LIKE flight capital in offshore banks, Latin America's best and brightest are abandoning their homelands in search of better opportunities. This brain drain dims the region's prospects for economic recovery. Speaking recently at the Organization of American States, President Luis Alberto Lacalle of Uruguay warned of ``the intellectual decapitalization of Latin America.'' He said that Latins educated in the United States and Europe are marketing themselves abroad rather than seeking jobs at home.
With the Gulf crisis causing a global capital crunch, it's unlikely that recovery plans for debtor nations will have the financial clout to help replace the nuts and bolts missing from Latin America's infrastructure.
Meanwhile, policymakers tend to overlook the cause-and-effect relationship between Latin corporatism, which subordinates individuals to the aims of the state, and the brain drain.
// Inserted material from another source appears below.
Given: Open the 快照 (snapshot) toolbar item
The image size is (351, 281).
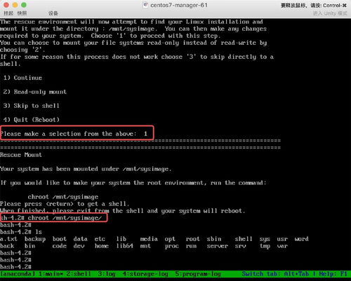Looking at the screenshot, I should [x=22, y=13].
Even as the Soviet Union acknowledges that its collectivist system can no longer create wealth and well-being, Latins continue to devote a large portion of their resources to protecting state interests.
Argentina's idea of privatization is to sell controlling interests in its state airline and telephone companies to state monopolies run by European governments. Venezuela is plowing windfall oil profits into state projects that ignore the structural weaknesses of its economy.
With the state continuing to regulate job opportunities by controlling the growth of free enterprise, young Latin professionals must decide between competing for high-wage jobs in Miami and Madrid, or driving a taxi at home.
Economic restructuring supported by the World Bank and International Monetary Fund won't by itself generate the growth that could lure back a generation of expatriate Latin professionals. But in-country programs that help bridge the north-south technology gap can provide Latin American children with educational opportunities relevant to the region's economic future.
President Lacalle of Uruguay has proposed the creation of a global university as one way of slowing the Latin brain drain. It would employ satellite television and computer networks to link professors in the US and possibly other industrial nations with students who want to help turn things around in Latin America. Worldnet, the interactive satellite television network employed successfully by the United States Information Agency to promote democracy in Eastern Europe, Latin America, and other regions could serve as a technical model for such efforts. Initial financing for the program could come from ``debt for education'' swaps and from companies willing to donate or provide at low cost personal computers and satellite time.
In December, George Bush is scheduled to become the first president since Dwight Eisenhower to tour the southern cone of Latin America. But the visit to Argentina, Brazil, Chile, and Uruguay is overshadowed by a budget battle that will keep Mr. Bush from making hoped-for promises of major new assistance. Although the Bush plan for a hemispheric free trade zone was praised initially in Latin capitals, a growing number of regional leaders are demanding a debt and aid package beyond the means of Washington and the banks.
With civilian-military relations in several Latin American nations still problematic, Washington has made a quiet retreat on human rights that may accelerate the brain drain. Yielding to White House pressure, the same Congress that's decrying atrocities by Iraqis in Kuwait has refused to link assistance under the International Narcotics Control Act to the human-rights performance of recipient armed forces. The act provides US funds and advisers to armies conducting counterinsurgency operations.
With the battle between Latin reformers and corporatists at a standoff, the armed forces (and their civilian supporters) are poised to break the stalemate. Argentina's growing Fuerza Republicana (Republican Force) party, led by retired Gen. Antonio Bussi and supported by former junta members and ``dirty war'' veterans, is calling for a stronger state sector. Argentine congressional and gubernatorial elections will be held early next year; the success of Fuerza Republicana will be watched by other ultranationalist, military-backed political parties in Latin America.
Efforts by governments to subordinate the rights of individuals and enterprises to the state will slow the cadence of Latin America's march toward democracy and development. If Latins remain ambiguous about economic and individual freedoms, and if Washington continues to waffle on Latin human rights, the intellectual decapitalization of the region will continue.